== Task item ==
Two lines mark the range in the entries below: the one holding "Task: Open the RBC article image thumbnail" and the one holding "Open MCP servers icon in Cline header". Set down those two and all lines between them, exactly.

== Dataset records ==
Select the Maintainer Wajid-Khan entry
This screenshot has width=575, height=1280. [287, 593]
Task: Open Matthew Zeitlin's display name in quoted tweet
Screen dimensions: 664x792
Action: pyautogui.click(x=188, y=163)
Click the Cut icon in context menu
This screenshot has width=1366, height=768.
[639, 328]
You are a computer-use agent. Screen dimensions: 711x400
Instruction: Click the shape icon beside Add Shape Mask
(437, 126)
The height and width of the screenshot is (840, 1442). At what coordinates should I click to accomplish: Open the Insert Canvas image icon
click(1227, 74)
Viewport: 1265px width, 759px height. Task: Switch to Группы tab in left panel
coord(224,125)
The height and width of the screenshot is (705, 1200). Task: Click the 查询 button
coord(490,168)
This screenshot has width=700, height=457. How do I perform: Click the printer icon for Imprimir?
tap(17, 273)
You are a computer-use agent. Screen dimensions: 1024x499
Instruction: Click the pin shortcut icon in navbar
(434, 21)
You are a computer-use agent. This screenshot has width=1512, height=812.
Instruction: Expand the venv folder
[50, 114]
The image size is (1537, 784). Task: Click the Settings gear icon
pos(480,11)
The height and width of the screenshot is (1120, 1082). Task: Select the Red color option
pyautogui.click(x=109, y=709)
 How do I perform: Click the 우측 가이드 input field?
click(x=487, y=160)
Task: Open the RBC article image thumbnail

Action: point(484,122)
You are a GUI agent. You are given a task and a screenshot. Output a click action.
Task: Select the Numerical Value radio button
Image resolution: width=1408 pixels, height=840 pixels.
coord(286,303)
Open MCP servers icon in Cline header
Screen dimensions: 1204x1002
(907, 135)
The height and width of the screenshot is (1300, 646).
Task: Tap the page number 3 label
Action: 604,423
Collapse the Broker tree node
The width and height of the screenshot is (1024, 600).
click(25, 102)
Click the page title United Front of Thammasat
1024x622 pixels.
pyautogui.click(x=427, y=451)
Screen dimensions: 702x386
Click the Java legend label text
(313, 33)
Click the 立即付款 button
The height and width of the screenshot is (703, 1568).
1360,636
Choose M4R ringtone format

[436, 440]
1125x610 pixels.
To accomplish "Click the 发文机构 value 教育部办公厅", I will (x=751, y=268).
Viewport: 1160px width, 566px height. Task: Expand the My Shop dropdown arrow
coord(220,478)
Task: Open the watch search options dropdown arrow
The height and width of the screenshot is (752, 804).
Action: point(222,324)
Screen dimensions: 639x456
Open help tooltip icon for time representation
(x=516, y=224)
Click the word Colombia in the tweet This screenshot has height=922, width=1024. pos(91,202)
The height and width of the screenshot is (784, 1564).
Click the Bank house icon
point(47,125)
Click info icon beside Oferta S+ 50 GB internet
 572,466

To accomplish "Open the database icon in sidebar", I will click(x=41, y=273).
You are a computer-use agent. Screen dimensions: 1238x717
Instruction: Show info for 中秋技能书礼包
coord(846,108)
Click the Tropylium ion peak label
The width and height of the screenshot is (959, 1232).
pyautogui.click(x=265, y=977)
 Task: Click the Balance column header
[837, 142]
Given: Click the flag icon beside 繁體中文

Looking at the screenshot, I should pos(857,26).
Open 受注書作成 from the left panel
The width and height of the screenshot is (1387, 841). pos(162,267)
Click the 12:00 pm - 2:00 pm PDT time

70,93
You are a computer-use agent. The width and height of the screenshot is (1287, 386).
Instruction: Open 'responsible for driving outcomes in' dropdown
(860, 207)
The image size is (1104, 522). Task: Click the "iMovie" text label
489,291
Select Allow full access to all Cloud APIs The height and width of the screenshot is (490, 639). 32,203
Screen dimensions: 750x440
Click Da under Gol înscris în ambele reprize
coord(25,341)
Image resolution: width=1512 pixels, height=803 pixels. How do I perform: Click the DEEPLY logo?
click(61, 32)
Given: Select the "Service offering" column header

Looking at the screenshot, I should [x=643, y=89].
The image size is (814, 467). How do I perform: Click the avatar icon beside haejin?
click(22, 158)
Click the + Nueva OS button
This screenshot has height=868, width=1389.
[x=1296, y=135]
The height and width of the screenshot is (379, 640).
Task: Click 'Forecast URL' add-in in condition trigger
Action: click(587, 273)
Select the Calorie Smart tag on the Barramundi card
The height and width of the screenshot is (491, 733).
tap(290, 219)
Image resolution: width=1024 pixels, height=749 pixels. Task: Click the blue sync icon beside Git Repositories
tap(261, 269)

== Final answer ==
Task: Open the RBC article image thumbnail

Action: point(484,122)
You are a GUI agent. You are given a task and a screenshot. Output a click action.
Task: Select the Numerical Value radio button
Image resolution: width=1408 pixels, height=840 pixels.
coord(286,303)
Open MCP servers icon in Cline header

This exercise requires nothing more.